April 17 through 1st week of May, 1992
Marshals install surveillance cameras on ridges overlooking Weaver property and make three fact-finding trips onto the Weaver property.
April 18, 1992
Marshals Service are informed that the television crew from Geraldo Rivera’s program “Now It Can Be Told” may have been shot at while flying over the Weaver property in a helicopter.May 5, 1992 Marshals Service surveillance camera stolen from the north ridge overlooking the Weaver property.
May 27, 1992
Undercover plan developed by Marshals Service after Acting Director Hudson rejects plans to forcibly arrest Weaver using either “lethal” or “non-lethal” weapons. Undercover operation contemplates Marshal Service surreptitiously buying a plot of land north of the Weaver property and that two deputy marshals, posing as husband and wife, would visit and develop the property, and that eventually an opportunity would arise to arrest Weaver out of the presence of other family members. Plan put on hold pending Hudson’s confirmation as Director by U.S. Senate.
Early August, 1992
Hudson gives verbal approval to the undercover plan after being confirmed as Marshals Service Director.
August 17, 1992
Deputy Marshals Degan, Cooper, Roderick Norris, Thomas and Hunt arrive in Northern Idaho to update intelligence for undercover plan.
August 20, 1992
Deputy Marshals Roderick, Cooper, Degan, and Hunt, along with local marshal and deputy sheriffs use firing range west of Spokane, Washington to test their weapons as required by internal Marshals Service practice.

_TASK OBJECTIVE_
Pick up the timeline of Marshals Service actions around the Weaver property after its last entry and continue it.

_DATA TO EXAMINE_
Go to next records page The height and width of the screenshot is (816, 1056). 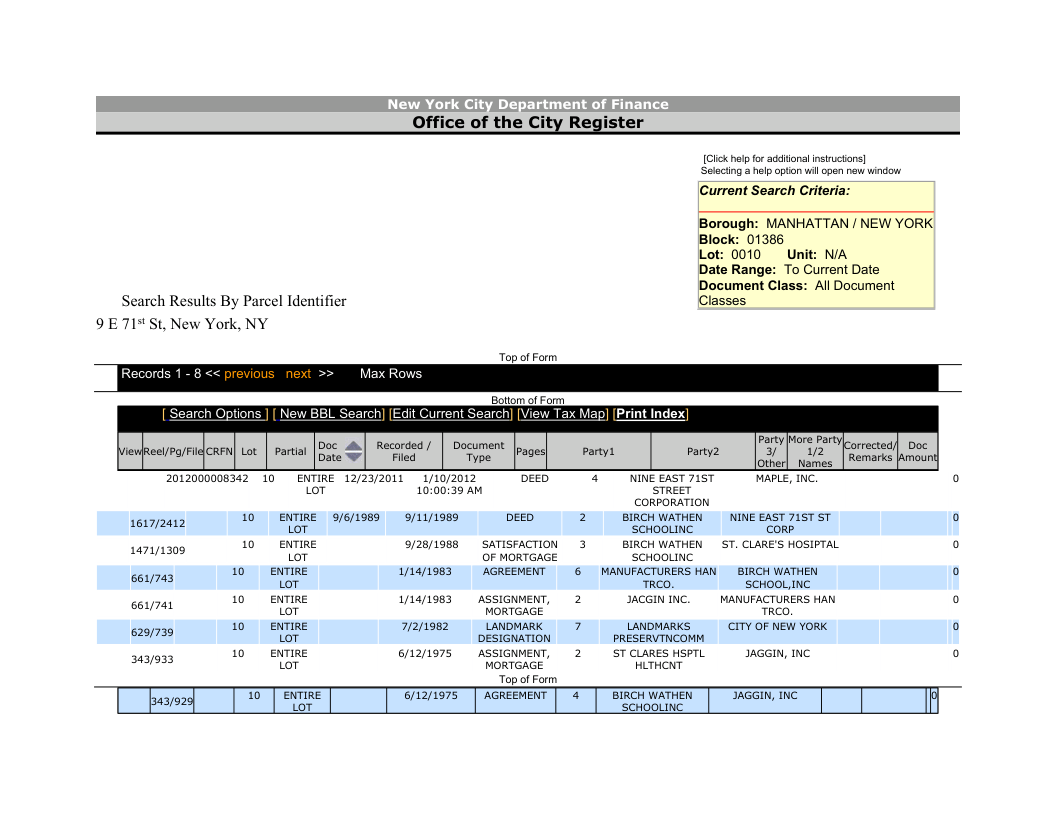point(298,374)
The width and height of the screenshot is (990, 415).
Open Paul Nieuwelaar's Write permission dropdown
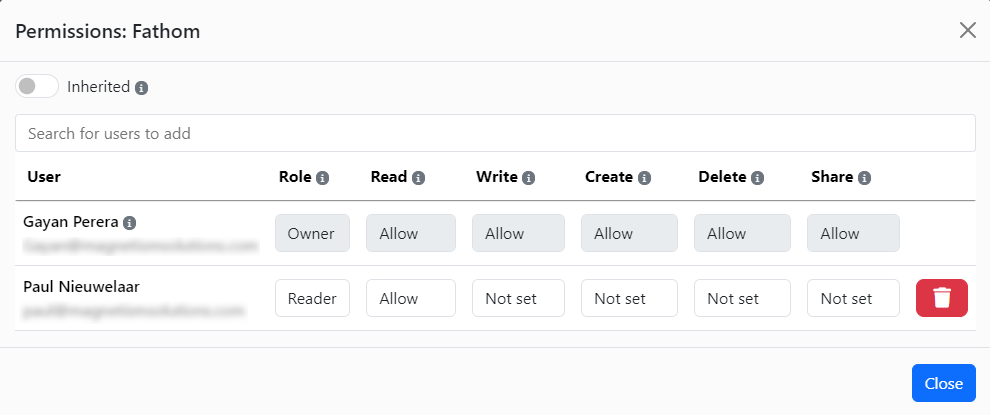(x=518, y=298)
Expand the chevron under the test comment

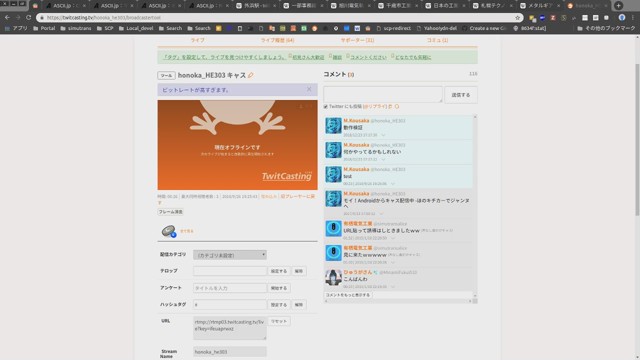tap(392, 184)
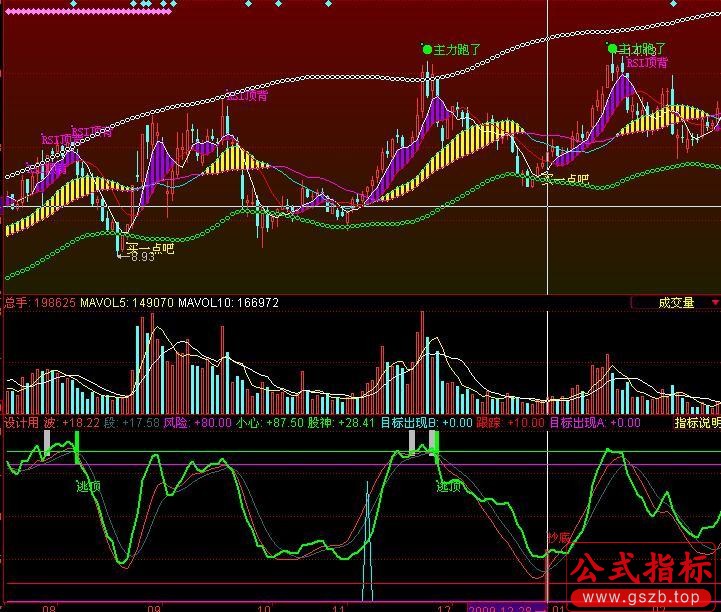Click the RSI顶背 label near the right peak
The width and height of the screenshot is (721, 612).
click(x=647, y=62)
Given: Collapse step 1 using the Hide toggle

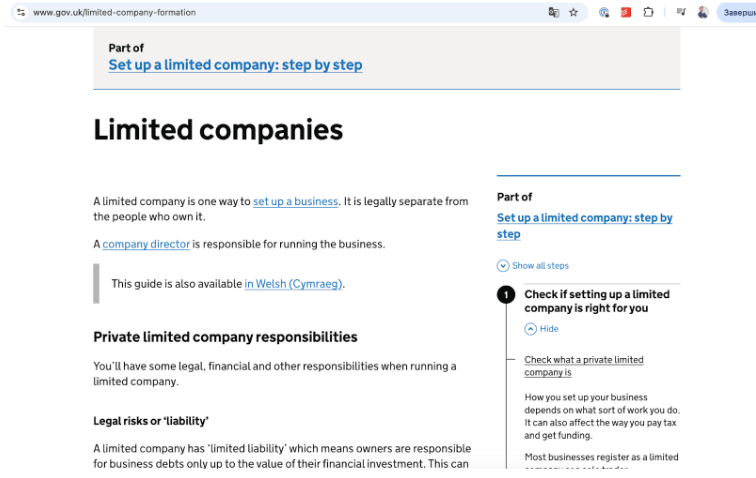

_RESULT_
Friday, August 21, 1992.
At 2:30 a.m., Marshals Service team of Roderick, Cooper, Degan, Hunt, Norris and Thomas leave condominium at Schweitzer Mountain to begin surveillance of Weaver residence. At 4:30 a.m., Marshals Service team arrives at residence of Wayne and Ruth Rau, park their vehicle and move to surveillance positions on Ruby Ridge. The team splits into two three-man teams at the “Y.” The observation post (“OP”) team (Hunt, Norris and Thomas) goes to site above the Weaver compound while the reconnaissance (“Recon”) team (Roderick, Cooper and Degan) proceeds up the trail from “Y” toward the Weaver compound.
Friday, August 21, 1992
At 9:00 a.m. the Recon team joins the OP team at the observation post above the Weaver compound to discuss their observations. The Recon team proceeds to area 200-250 yards from the Weaver cabin were Roderick tosses rocks in the direction of the Weaver compound. The Recon team moves to garden/spring house area below the Weaver cabin.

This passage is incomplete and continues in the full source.